Change in electric potential energy (ΔU)

Difference in potential energy between final and initial states: ΔU = Uf − Ui.

External work (W_ext)

Work done by an external agent when moving a charge slowly (constant speed); equals the change in potential energy: W_ext = ΔU.

Energy approach (electrostatics)

Problem-solving method using work and potential energy (scalars) instead of force/field vectors; often avoids vector components.

Coulomb potential energy for two point charges

Potential energy of two point charges separated by r (zero at infinity): U = k(qQ)/r.

Coulomb’s constant (k)

Constant in electrostatics: k = 8.99×10^9 N·m^2/C^2.

Reference point (zero potential energy at infinity)

Common convention for point charges where U = 0 (and V = 0) when separation r → ∞; makes some U values negative for attraction.

Sign of potential energy for like charges

If qQ > 0 (like charges), then U > 0; positive external work is required to push them closer.

Sign of potential energy for opposite charges

If qQ < 0 (opposite charges), then U < 0; the system releases energy as charges attract.

Superposition of potential energy (multiple charges)

Total potential energy is the scalar sum over all distinct pairs: Utotal = Σ{i<j} k(qi qj)/r_ij (count each pair once).

Electric potential (V)

Electric potential energy per unit charge at a point: V = U/q.

Potential difference (ΔV)

Difference in electric potential between two points; relates to energy by ΔV = ΔU/q.

Volt (V) unit meaning

1 volt equals 1 joule per coulomb: 1 V = 1 J/C.

Energy–voltage relation

Change in potential energy when a charge q moves through ΔV: ΔU = qΔV.

Work–voltage relation (field)

Work done by the electric field moving charge q through ΔV: W_field = −qΔV.

Importance of the sign of charge (q)

In ΔU = qΔV and W_field = −qΔV, a negative q reverses the sign of energy/work compared with a positive charge.

Electric potential due to a point charge

Potential at distance r from source charge Q (zero at infinity): V = kQ/r.

Test charge independence of potential

Electric potential V depends on the source charges and position, not on the test charge; potential energy is U = qV.
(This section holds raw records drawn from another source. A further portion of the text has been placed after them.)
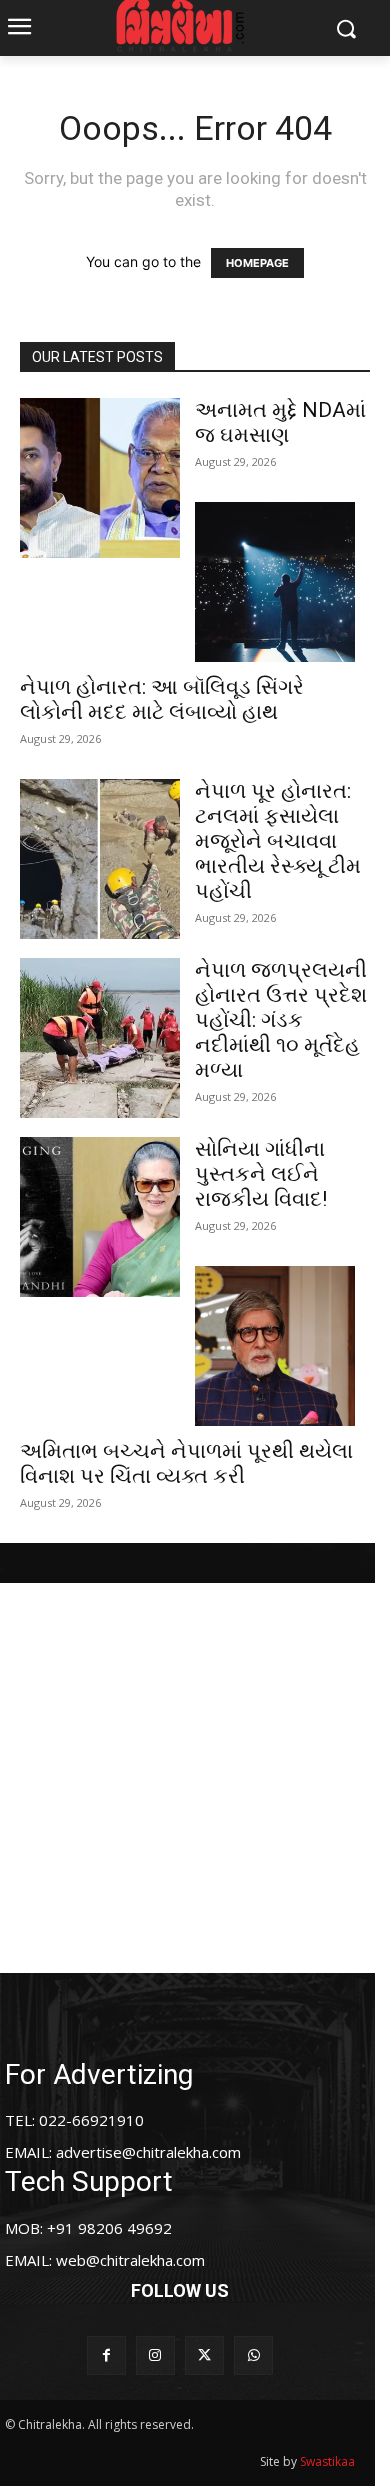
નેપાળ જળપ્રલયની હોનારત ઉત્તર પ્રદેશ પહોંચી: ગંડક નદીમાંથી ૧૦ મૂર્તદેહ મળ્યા (281, 1020)
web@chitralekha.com (130, 2260)
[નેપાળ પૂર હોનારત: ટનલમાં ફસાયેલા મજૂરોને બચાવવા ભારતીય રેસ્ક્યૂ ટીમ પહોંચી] (100, 859)
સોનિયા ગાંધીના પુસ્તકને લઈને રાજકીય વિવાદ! (261, 1174)
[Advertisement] (195, 1778)
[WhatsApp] (253, 2355)
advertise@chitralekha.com (148, 2152)
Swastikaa (327, 2461)
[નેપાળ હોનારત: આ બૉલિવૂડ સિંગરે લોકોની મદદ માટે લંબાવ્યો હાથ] (275, 582)
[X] (204, 2355)
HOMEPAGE (257, 263)
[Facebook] (106, 2355)
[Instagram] (155, 2355)
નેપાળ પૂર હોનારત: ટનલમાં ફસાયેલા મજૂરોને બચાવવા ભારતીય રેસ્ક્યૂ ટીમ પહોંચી (278, 841)
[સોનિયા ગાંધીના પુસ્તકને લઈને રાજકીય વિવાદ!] (100, 1217)
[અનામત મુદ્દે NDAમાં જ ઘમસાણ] (100, 478)
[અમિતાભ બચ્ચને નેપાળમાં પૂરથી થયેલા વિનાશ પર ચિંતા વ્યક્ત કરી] (275, 1346)
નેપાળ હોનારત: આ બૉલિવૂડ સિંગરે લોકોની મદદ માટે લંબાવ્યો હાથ (162, 699)
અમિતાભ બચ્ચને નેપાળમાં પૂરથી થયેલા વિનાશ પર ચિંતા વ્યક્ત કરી (186, 1463)
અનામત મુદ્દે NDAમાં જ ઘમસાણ (280, 422)
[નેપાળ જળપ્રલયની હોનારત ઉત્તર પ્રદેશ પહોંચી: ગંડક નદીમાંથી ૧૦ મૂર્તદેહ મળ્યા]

Superposition of electric potential

Net potential is the algebraic (signed) sum of contributions: Vnet = Σ k(Qi)/r_i.

Electric field–potential connection (1D)

Electric field relates to spatial change in potential: E = −ΔV/Δx (field points toward decreasing V).

Uniform electric field potential change

For a uniform field, potential changes linearly with distance; magnitude relation: |ΔV| = Ed (sign depends on direction vs. E).

Equipotential line/surface

Set of points with the same electric potential; moving along it gives ΔV = 0 and thus ΔU = qΔV = 0.

Perpendicularity of E to equipotentials

Electric field is always perpendicular to equipotential lines/surfaces; otherwise it would do work along the equipotential, contradicting ΔV = 0.

Equipotential spacing and field strength

Closer equipotential lines/surfaces indicate a larger |E| because the potential changes more rapidly with distance (larger |ΔV| over smaller Δx).